É o caso da francesa Jungle Grower, uma empresa especializada na cultura de cânhamo 100% biológico, que opera num modelo vertical e transparente. A empresa gere mais de 3 hectares de cultivo ao ar livre e 2.500 m² de estruturas Glasshouse, com total respeito pela biodiversidade do solo e sem uso de pesticidas. Mesmo enquanto grossista de sementes de cânhamo, a marca mantém os mesmos princípios de qualidade e rastreabilidade — provando que é possível crescer sem comprometer os valores.
Outros exemplos notáveis incluem a HanfLabor na Áustria, a Canapa Verde em Itália, ou a HempVillage no sul de Espanha, todos com abordagens sustentáveis e foco na transformação local.
Agricultura regenerativa e cânhamo: uma combinação natural
Cada vez mais produtores reconhecem que o cânhamo não é apenas uma cultura lucrativa — é também um excelente aliado para a saúde do solo. As suas raízes profundas ajudam a estruturar a terra, capturar carbono e controlar naturalmente a proliferação de ervas invasoras.
Integrado em sistemas agroflorestais ou em rotações com culturas leguminosas, o cânhamo permite recuperar solos esgotados e aumentar a biodiversidade microbiológica. Isto é particularmente interessante para zonas semiáridas do sul do país, onde a regeneração dos solos será uma das batalhas-chave da próxima década.
Além disso, a planta consome pouca água em comparação com outras culturas de rendimento, o que a torna especialmente valiosa num cenário de escassez hídrica progressiva.
Tendências do mercado europeu em 2025
A nível europeu, o mercado do cânhamo continua em expansão — mas de forma seletiva. A era da euforia acabou. Hoje, os compradores procuram rastreabilidade, certificações, e sobretudo uma narrativa honesta. Produtos biológicos, extratos naturais, fibras de qualidade — tudo isso ganha terreno frente a produtos genéricos e indiferenciados.
Os nichos premium e os mercados B2B especializados (cosmética natural, suplementos, têxteis ecológicos) são os que mais crescem. Já os modelos puramente especulativos começam a perder força, pressionados por margens baixas e um consumidor mais informado.
Empresas que apostam numa diferenciação clara — origem, qualidade, ética — conseguem margens mais estáveis e relações comerciais duradouras.

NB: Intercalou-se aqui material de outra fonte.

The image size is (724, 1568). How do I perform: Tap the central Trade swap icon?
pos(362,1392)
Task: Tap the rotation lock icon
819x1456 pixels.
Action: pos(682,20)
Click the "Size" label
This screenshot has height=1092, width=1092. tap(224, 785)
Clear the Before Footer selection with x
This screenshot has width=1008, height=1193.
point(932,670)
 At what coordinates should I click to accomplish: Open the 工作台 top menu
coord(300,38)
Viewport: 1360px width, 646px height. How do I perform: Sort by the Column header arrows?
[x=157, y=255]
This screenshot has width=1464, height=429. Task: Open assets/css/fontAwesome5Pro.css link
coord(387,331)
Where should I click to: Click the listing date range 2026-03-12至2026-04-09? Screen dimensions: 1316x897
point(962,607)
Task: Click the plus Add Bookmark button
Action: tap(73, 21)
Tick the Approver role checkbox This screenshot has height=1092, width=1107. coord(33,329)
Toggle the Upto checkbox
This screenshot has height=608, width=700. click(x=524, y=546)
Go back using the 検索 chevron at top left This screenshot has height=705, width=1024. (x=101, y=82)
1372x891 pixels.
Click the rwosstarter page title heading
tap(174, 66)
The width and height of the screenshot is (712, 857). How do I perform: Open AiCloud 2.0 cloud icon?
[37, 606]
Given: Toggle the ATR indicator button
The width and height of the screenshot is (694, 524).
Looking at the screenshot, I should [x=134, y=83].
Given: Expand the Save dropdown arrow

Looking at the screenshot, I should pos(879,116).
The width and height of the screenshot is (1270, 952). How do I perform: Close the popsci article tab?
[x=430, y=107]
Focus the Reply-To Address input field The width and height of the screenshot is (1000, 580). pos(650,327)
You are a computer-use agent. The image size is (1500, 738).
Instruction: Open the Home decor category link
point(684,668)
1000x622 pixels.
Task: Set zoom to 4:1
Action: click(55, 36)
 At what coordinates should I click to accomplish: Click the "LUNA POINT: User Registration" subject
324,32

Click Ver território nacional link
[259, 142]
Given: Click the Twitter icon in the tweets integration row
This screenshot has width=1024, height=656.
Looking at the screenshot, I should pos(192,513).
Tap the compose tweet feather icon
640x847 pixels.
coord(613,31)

O papel das políticas públicas
Para que Portugal possa realmente afirmar-se no setor europeu do cânhamo, será necessário um esforço conjunto: dos produtores, dos consumidores e do Estado. Algumas medidas prioritárias incluem:
- Simplificação dos processos de licenciamento para cultivo industrial
- Apoio técnico aos pequenos produtores
- Incentivos à transformação local e regional
- Promoção ativa da produção biológica e regenerativa
- Cooperação com empresas europeias para partilha de know-how e sementes certificadas
Sem este alinhamento, Portugal corre o risco de perder mais uma oportunidade agrícola num contexto europeu cada vez mais competitivo.
Conclusão
O cânhamo representa uma janela de oportunidade rara. Uma cultura ancestral que responde às necessidades do presente: regenerar os solos, diversificar as explorações agrícolas, reduzir os químicos, criar empregos locais.
Portugal tem as condições ideais para se tornar uma referência europeia. Mas será preciso coragem política, clareza legislativa e visão a longo prazo.
Empresas como a Jungle Grower mostram que é possível combinar ética, biologia e rentabilidade num modelo agrícola do futuro. Cabe agora ao país decidir se quer ficar a ver — ou fazer parte da mudança.